The Halloween vibes are officially in full effect. Jim Cummings’ sophomore effort, The Wolf of Snow Hollow, brings a paranormal twist to the serial killer genre, but the unconventional approaches he revels in definitely do not stop there. For those who loved Cummings’ debut film Thunder Road, the characters within this film are as much at the heart of the story as are the murders that are occurring. Because if Cummings has shown us anything, it’s that he knows how to display three-dimensional characters bursting with personality and showing how they deal with the world around them, even when it’s all falling apart.
It would feel weird to not start by discussing Cummings and his impact on the indie filmmaking scene. Thunder Road was initially a short that got produced into a feature film, and it’s apparent above all else that Cummings has a deep appreciation for filmmaking of all kinds. He champions for artists to get their voices heard by any means, and has a deep understanding of just how difficult it is to be a filmmaker. Yet with Cummings’ two films so far, he makes it seem easy. Cummings has a style that feels so distinct and lived in, it would be shocking to learn that he hasn’t been making movies for years now. In The Wolf of Snow Hollow, Cummings’ John Marshall is already on the verge of a breakdown. We aren’t witnessing a grand buildup, but rather, the straw that broke the camel’s back. It becomes much more tragic as a whole, and leads to a catharsis that feels so earned within such a short runtime.
With a family in shambles and no solace being provided at work, Joe takes it out on anyone and everyone in his path. It’s humorous, and the film definitely leans into this comedy at times, but it’s comedy that stays rooted in the darkness that lurks beneath the town and its residents. Civilians are angry, Joe is angry, his family is angry, and so on and so on. There’s a simple solution in the eyes of the townsfolk: serve the killers’ head on a platter. Yet the small-town police seem to have no leads, and any mention of paranormal activity knowingly sets off Joe’s already short fuse. Even if he would hope to turn to his ailing father, played by the late, truly exceptional Robert Forster in his final role, they seem to be at odds. Not odds of malice, but simply one of sheer stubbornness, a trait that has clearly been passed down from father to son. Forster only has a few scenes, but they are absolutely pivotal and display just how great of a performer he was, making it all the more heartbreaking.
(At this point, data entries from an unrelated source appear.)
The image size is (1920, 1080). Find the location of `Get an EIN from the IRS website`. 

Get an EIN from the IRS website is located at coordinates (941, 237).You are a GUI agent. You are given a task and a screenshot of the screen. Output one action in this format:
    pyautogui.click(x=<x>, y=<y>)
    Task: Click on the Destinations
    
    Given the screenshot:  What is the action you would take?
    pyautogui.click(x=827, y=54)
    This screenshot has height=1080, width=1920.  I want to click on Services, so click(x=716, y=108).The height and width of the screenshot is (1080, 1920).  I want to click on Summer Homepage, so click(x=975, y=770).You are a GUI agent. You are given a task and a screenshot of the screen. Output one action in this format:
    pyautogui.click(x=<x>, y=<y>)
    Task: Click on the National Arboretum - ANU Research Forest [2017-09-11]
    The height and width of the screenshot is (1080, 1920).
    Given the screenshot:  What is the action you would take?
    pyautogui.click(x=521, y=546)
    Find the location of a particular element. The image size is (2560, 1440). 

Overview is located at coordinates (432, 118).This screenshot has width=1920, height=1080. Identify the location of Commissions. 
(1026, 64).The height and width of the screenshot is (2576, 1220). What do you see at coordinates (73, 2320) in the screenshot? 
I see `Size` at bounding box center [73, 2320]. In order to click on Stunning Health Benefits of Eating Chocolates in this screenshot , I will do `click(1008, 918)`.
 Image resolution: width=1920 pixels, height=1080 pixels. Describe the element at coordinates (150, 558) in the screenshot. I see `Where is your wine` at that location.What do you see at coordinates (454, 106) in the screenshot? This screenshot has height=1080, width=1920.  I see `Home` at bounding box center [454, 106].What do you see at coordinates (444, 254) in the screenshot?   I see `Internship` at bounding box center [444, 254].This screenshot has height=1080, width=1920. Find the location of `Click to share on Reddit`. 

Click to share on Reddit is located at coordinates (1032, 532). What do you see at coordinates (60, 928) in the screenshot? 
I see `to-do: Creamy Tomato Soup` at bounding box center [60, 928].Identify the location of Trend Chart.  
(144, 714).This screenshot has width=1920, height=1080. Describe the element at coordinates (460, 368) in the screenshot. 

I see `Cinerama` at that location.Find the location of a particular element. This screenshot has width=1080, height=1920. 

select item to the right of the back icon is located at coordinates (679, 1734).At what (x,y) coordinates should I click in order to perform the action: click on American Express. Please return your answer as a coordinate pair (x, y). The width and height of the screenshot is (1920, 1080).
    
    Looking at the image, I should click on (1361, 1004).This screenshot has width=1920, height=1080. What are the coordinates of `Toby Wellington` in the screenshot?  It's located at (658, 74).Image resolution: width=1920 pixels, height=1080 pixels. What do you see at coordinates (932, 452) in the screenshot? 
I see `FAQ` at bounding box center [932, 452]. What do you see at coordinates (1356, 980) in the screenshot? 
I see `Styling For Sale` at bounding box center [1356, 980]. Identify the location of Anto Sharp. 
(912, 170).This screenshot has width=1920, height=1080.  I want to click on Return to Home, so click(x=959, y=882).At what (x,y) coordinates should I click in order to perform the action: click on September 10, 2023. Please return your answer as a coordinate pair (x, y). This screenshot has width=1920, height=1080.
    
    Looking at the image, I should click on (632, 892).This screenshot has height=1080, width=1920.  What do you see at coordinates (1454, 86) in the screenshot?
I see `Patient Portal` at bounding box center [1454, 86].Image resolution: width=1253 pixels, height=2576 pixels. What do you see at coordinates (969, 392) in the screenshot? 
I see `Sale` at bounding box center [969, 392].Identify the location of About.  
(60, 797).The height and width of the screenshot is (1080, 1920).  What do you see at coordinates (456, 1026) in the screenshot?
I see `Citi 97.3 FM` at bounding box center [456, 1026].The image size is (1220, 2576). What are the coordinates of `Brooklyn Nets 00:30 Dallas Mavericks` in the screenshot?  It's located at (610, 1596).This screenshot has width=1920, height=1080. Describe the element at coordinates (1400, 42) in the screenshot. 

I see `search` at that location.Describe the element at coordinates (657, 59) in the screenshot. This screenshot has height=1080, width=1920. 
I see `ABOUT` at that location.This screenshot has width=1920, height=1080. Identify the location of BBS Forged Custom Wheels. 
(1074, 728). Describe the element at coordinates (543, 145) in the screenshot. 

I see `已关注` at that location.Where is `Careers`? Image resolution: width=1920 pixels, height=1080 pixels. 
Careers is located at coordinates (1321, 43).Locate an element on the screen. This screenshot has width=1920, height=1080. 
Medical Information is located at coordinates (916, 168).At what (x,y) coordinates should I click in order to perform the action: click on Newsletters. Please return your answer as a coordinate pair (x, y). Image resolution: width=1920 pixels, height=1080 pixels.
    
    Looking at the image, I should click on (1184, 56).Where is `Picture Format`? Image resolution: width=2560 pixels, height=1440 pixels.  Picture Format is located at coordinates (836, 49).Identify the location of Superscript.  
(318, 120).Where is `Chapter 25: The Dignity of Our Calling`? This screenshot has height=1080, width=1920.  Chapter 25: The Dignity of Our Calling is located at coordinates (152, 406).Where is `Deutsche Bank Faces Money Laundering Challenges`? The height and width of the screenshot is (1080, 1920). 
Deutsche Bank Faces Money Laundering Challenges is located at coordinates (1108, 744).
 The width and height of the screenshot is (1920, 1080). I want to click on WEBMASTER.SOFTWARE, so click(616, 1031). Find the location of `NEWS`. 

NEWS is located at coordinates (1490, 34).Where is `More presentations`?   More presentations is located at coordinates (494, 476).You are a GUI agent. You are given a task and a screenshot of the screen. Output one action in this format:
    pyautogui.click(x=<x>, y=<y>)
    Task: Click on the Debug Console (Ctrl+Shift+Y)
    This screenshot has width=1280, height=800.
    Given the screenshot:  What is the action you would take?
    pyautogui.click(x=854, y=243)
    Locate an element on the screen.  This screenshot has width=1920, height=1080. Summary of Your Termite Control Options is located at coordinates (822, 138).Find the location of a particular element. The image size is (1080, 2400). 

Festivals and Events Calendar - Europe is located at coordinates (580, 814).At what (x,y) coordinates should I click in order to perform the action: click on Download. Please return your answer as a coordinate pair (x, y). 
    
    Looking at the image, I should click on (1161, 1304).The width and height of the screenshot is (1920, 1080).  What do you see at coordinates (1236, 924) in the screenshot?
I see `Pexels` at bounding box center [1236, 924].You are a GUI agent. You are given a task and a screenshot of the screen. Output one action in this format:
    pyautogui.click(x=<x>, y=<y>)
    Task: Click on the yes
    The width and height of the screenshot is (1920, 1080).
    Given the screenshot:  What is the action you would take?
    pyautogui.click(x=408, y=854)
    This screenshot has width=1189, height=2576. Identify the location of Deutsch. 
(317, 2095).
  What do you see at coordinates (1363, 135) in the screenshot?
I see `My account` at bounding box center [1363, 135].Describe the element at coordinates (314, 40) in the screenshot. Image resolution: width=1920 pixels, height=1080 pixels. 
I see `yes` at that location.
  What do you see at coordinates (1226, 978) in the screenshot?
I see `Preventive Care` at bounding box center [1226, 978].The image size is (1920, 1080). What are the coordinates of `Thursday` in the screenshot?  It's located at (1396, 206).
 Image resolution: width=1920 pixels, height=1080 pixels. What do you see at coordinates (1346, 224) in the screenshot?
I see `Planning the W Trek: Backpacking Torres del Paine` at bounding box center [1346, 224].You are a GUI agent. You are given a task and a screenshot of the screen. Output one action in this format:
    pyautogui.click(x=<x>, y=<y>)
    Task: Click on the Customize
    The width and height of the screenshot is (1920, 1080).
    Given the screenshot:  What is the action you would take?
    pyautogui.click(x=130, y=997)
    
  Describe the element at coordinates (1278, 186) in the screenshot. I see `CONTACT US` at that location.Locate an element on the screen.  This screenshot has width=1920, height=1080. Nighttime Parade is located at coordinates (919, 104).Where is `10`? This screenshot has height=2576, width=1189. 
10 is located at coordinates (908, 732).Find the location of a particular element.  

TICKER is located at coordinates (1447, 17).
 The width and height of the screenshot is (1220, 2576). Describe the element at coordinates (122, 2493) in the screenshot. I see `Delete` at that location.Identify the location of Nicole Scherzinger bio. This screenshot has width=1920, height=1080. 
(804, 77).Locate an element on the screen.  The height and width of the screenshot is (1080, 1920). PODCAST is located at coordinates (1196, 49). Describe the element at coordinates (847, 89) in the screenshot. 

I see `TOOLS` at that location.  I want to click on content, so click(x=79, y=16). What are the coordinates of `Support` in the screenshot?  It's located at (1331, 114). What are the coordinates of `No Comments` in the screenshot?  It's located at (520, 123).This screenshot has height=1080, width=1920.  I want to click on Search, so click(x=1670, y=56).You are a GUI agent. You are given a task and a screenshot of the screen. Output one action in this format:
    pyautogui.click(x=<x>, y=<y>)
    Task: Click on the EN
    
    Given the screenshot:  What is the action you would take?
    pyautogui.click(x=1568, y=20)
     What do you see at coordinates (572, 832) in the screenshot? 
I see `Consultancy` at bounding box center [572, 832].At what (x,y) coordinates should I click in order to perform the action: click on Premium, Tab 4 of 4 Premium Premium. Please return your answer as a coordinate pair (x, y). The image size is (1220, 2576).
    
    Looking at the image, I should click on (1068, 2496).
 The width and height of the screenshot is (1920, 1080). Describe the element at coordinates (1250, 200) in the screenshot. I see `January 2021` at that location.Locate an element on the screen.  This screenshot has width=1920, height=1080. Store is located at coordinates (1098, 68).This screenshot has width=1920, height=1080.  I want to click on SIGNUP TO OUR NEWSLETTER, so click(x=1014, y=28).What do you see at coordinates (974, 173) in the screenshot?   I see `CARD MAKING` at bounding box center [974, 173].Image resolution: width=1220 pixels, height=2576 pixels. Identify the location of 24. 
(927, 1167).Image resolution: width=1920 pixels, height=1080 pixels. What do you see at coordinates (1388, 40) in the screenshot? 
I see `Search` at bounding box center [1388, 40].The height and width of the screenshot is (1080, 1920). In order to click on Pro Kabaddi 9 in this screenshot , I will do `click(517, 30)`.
There’s a big notion of true monsters simply being human in this film, and it’s not a notion that’s new to the crime genre, but it does take on a new life in The Wolf of Snow Hollow. Cummings writes purely authentic characters, so hearing these connections between man and beast are genuinely haunting. As brutal as the murders in this film can be, it’s the horrors of reality that become more distinct and vivid as the film progresses. Sometimes, it’s just how people speak to each other, and how they treat strangers. In a year when many clearly cannot seem to come together for the common good of one another, the non-graphic hostilities in this small town are just as painful thematically. It’s a microcosm of a world crumbling, with everybody looking for justice but demanding it swiftly and looking to dish out punishment as soon as possible. It’s justifiable in the sense of searching for a killer, but as we see Joe get repeatedly berated by townsfolk as he falls deeper into his relapse is both painful and utterly tragic.
The Wolf of Snow Hollow has a lot going for it, and it tackles even more within its brisk runtime. It has plenty of comedic flair to make for an interesting tone throughout. It’s a riveting paranormal crime film that sneaks up on you in terms of building dread and suspense. It details a breakdown of a small town and the people within it. And all these elements come together not just throughout the film, but are even channeled through Cummings’ lead performance. It’s a spectacle to behold, and an honor to witness such a confident filmmaker so early in his career. Cummings has spoken to the importance and value of a strong cast and crew, but to see just how much he can juggle within one character should be reason enough to track down this film as soon as you possibly can. It’s perfect for the Halloween season, but will surely be a staple in the crime genre no matter the time of year.
The Wolf of Snow Hollow will release in select theaters and on VOD October 9th, 2020.